The problem begins when we abuse it

Like most things related to science, ultrasound is complicated. It’s widely used in a lot of industries, but it also brings in a lot of challenges to the table. One such problem comes in the form of interference. Assistive listening devices (ALDs) are prone to this type of interference: The ultrasonic signals, which are not commonly audible, are converted into audible sound when picked up by ALDs. At best, the noise is described as “annoying,” but the nature of its effects have not yet been fully explored.

However, it can also be sinister depending on who’s using it. Multiple studies have confirmed that ultrasonic, once it falls into the wrong hands, is a lot of trouble: It can affect micro-electrical mechanical sensing chips, such as those in accelerometers in car airbag systems, as well as hack into smartphones with nothing more than a secret command that cannot be heard.

In an article in LiveScience, authors have written that ultrasound can cause a lot of problems in modern technology, which can be anywhere from a drone crashing in the middle of its flight to even fooling a smartphone’s location system.

Yet another example of the ill effects of ultrasound was documented in Cuba. In 2017, diplomats and tourists from the U.S. and Canada complained of nausea, speech problems, and hearing loss after staying in the capital city of Havana.

Some suspected Cuba unleashed a mysterious sonic weapon. Others traced the problem to “mass hysteria.”

A study by electrical engineering and computer science professors Wenyuan Xu and Kevin Fu – which was first published in The Conversation – suggested a case of sloppy engineering. Their research showed that the problem was caused by equipment trying to listen to the diplomats’ and the tourists’ conversations.

The researchers used ultrasonic tones to create sounds similar to those recorded in the Cuba summit. They also devised a gadget that allowed them to record audible conversations and transmit these to a nearby team through an inaudible ultrasonic link. It was when they placed a second inaudible ultrasonic device that the interference between the signal was created – which was similar to those in Cuba.
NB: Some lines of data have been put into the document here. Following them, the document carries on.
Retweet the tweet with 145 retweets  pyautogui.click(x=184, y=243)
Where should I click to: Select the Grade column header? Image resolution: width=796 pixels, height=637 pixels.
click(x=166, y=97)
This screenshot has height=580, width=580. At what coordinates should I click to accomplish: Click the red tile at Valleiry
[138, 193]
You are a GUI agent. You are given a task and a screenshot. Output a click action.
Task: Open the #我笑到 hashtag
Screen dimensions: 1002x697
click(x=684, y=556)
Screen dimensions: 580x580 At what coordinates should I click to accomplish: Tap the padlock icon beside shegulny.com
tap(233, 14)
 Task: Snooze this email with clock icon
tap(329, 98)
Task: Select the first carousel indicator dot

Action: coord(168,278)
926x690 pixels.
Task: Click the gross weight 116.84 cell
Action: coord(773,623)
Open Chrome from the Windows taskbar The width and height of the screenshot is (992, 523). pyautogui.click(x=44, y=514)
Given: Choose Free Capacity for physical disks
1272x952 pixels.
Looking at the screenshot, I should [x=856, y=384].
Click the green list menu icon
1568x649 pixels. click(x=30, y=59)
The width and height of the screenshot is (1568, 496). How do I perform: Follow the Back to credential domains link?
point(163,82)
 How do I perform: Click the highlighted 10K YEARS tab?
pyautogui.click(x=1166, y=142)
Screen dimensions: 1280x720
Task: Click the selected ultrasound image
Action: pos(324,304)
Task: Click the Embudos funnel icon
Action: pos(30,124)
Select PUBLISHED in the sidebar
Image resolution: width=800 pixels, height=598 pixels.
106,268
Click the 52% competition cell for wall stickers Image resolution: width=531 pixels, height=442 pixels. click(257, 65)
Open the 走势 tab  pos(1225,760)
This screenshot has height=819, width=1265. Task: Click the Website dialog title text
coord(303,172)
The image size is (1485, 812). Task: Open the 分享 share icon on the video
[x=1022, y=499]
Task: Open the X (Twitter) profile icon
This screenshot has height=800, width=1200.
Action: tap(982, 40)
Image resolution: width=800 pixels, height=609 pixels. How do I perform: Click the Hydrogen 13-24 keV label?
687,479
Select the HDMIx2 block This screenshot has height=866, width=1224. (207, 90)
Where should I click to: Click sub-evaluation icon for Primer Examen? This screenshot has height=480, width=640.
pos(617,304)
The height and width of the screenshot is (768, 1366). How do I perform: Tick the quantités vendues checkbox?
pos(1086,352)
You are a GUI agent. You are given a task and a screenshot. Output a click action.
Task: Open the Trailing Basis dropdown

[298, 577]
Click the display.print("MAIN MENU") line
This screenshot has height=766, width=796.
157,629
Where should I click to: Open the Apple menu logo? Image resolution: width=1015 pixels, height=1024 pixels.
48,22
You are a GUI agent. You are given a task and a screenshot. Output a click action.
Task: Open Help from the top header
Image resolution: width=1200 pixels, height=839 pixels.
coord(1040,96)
While the Cuba scenario is an extreme case of ultrasound technology gone wrong, the dangers of ultrasound are still real. Some side effects that were reported after exposure to airborne ultrasound included altered blood sugar levels, fatigue, nausea, tinnitus (ringing in the ears), and irritability.

That popular scene we think of when we hear of the word ultrasound? Studies have shown that diagnostic ultrasound contributes to lower birth weights and an increased risk of fetal abnormalities.